◆ **TASK TO CARRY OUT**: Print exactly the lines from the one that contains "Task: Select Configure site in sidebar" through the last line of the material, both included, and leave out all pictures.

◆ **EXTRACTED RECORDS**:

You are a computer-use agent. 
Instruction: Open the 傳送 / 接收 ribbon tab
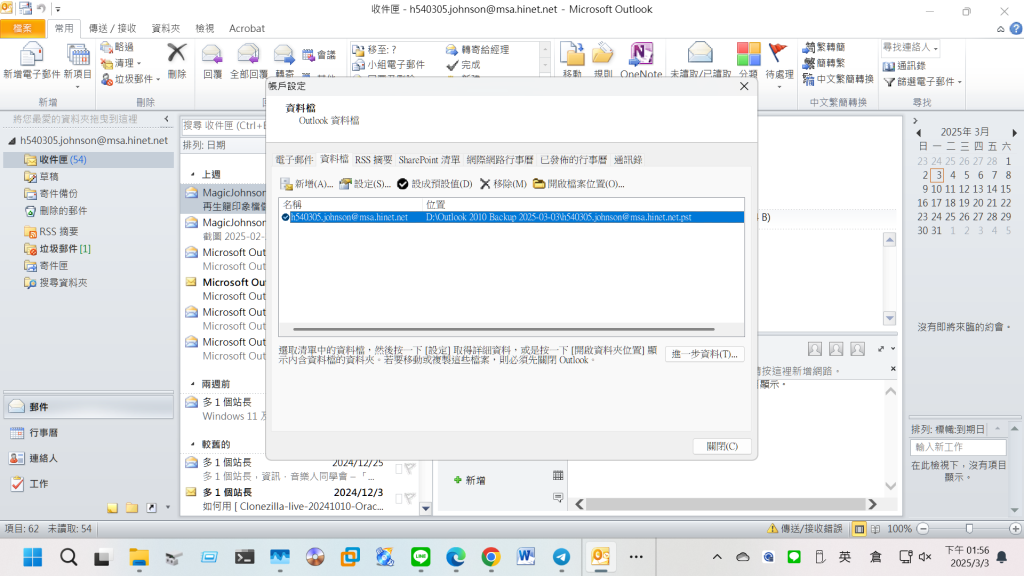(113, 29)
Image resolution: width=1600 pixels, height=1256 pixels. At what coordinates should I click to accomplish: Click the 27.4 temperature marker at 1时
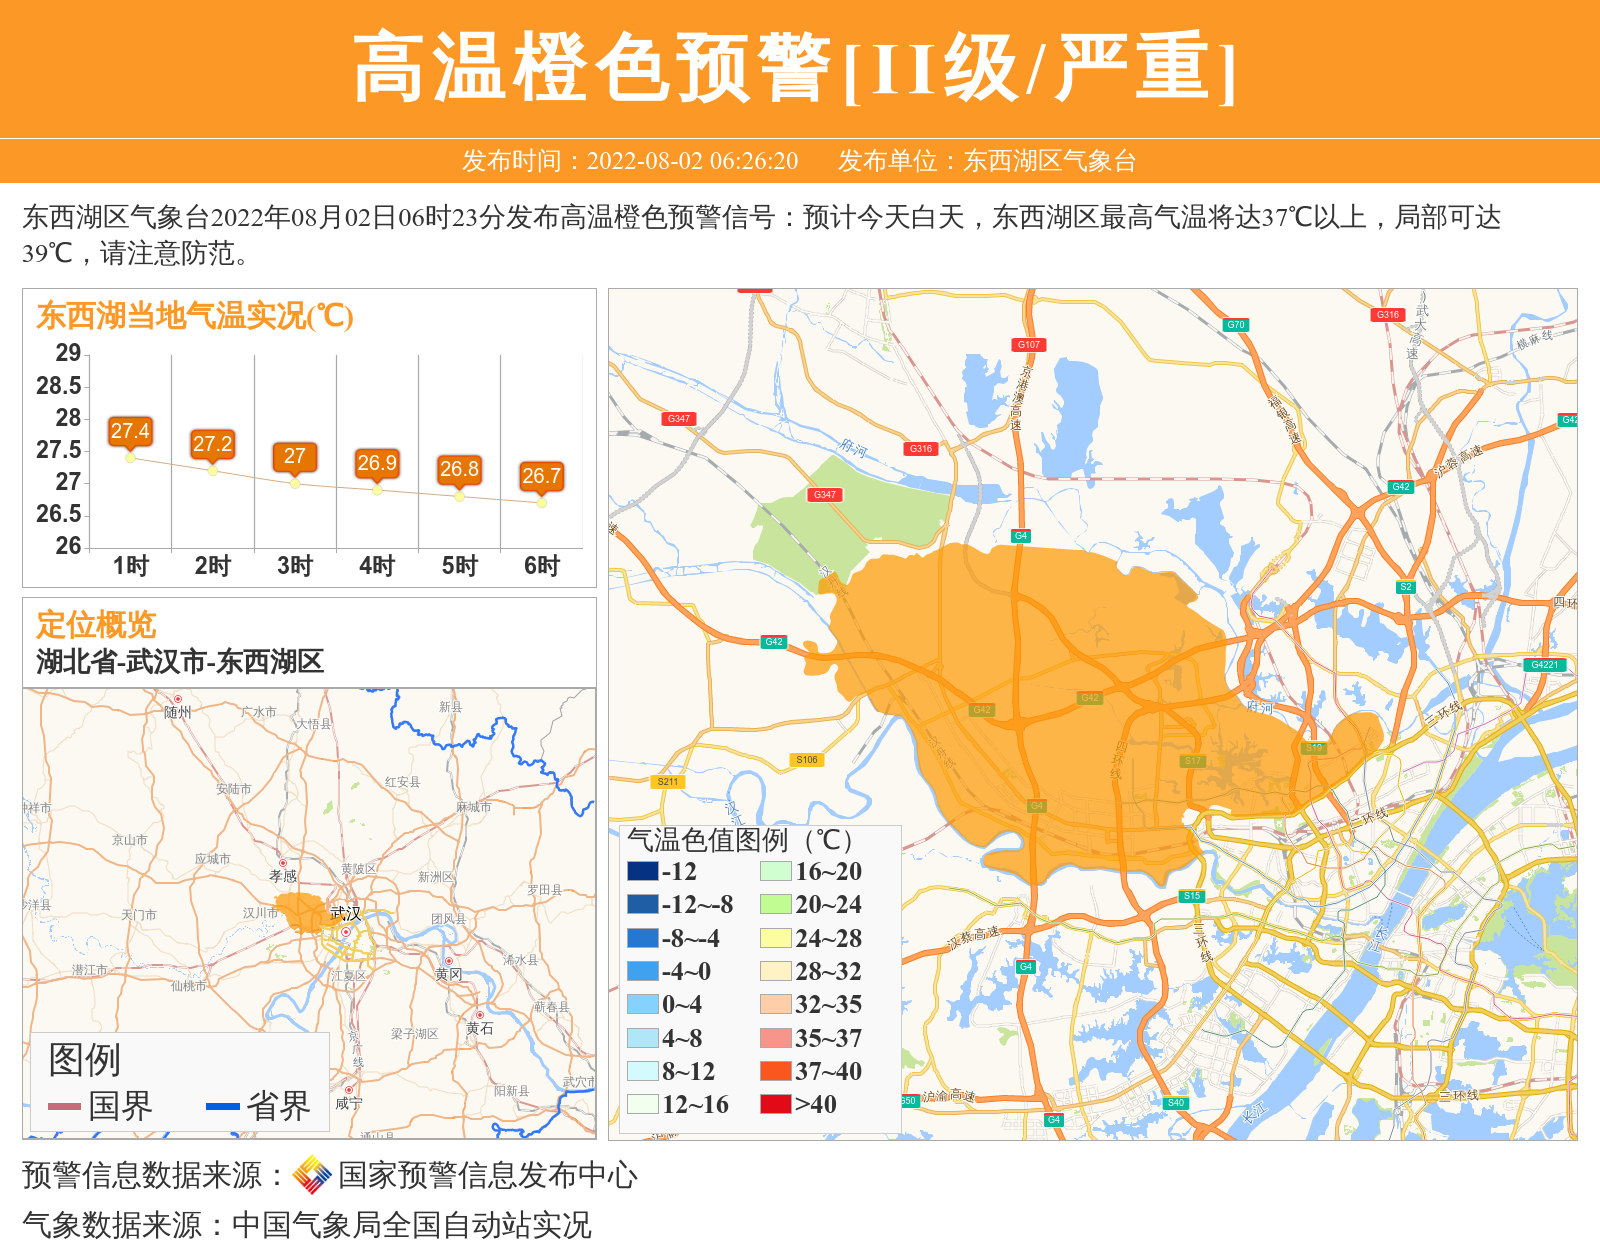(130, 432)
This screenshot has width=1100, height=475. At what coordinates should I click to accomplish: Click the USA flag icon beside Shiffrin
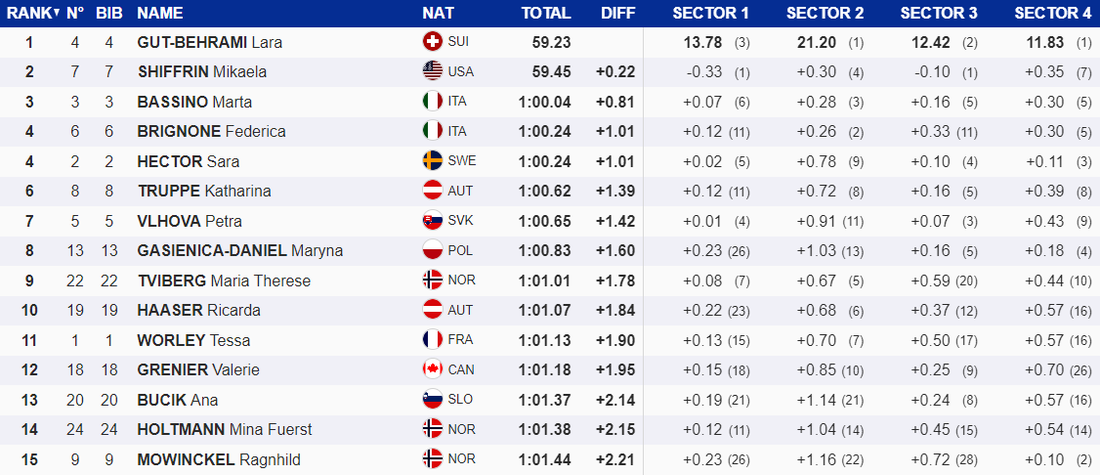pos(432,71)
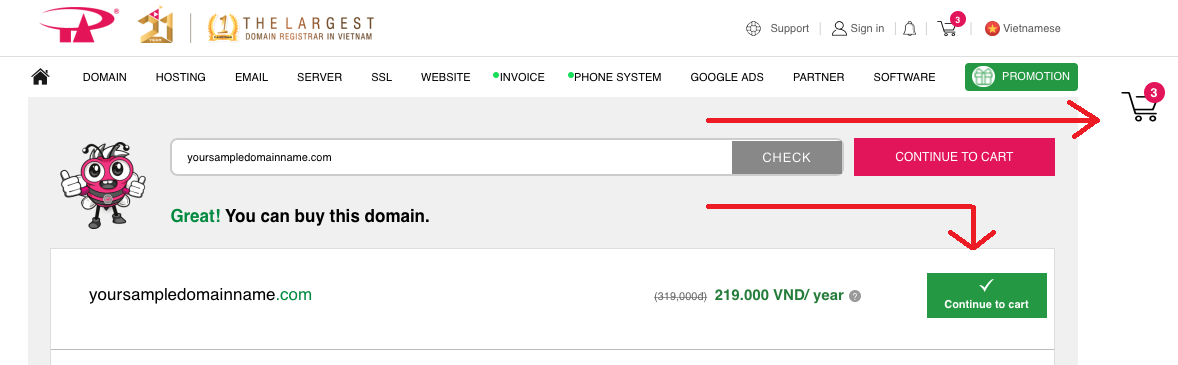Click the home icon in navigation bar
This screenshot has height=365, width=1178.
pyautogui.click(x=41, y=77)
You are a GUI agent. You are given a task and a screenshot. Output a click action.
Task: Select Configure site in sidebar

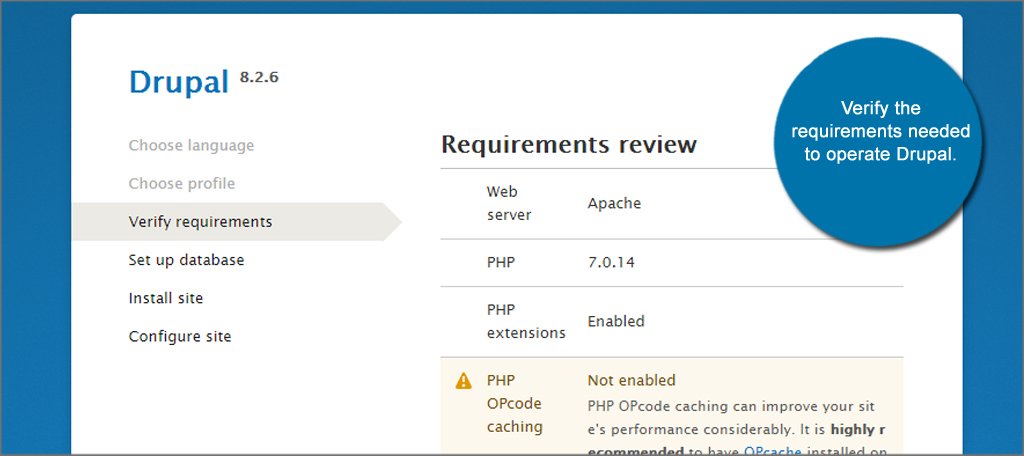tap(180, 337)
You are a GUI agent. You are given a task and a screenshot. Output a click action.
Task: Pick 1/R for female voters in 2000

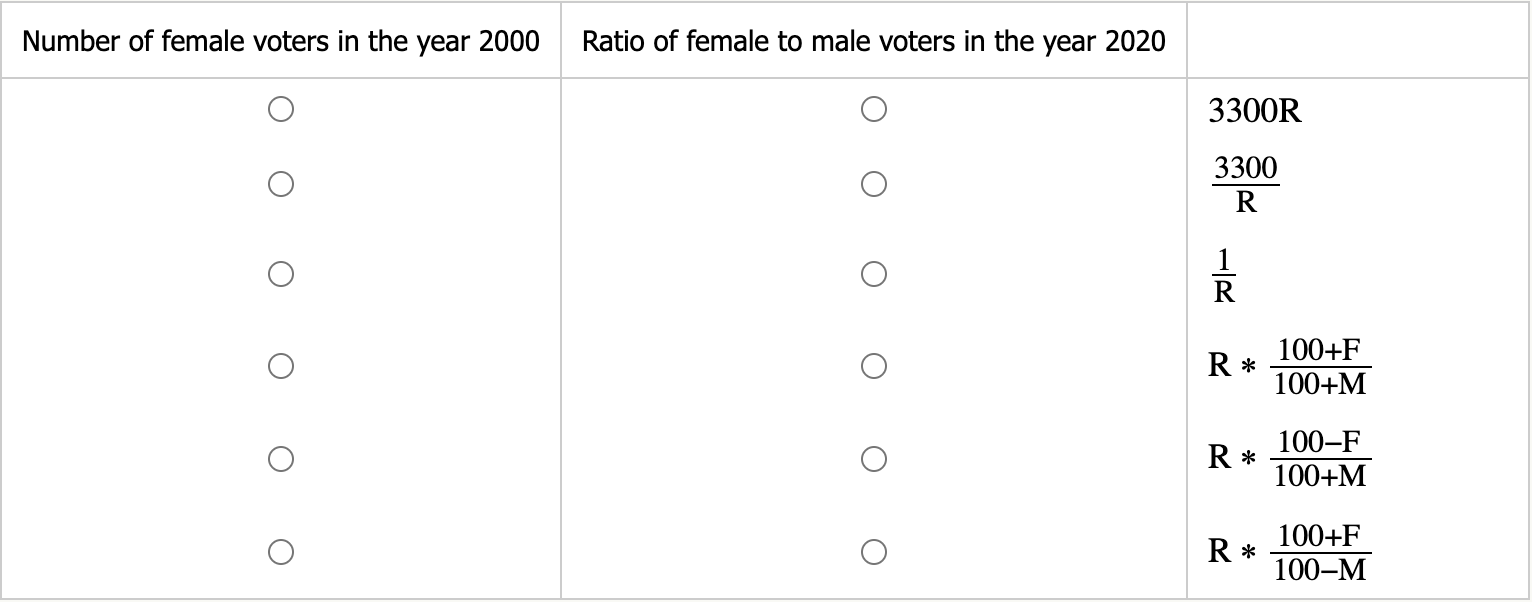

◆ **PROBLEM SOLUTION**:
Task: Select Configure site in sidebar

tap(180, 337)
You are a GUI agent. You are given a task and a screenshot. Output a click action.
Task: Pick 1/R for female voters in 2000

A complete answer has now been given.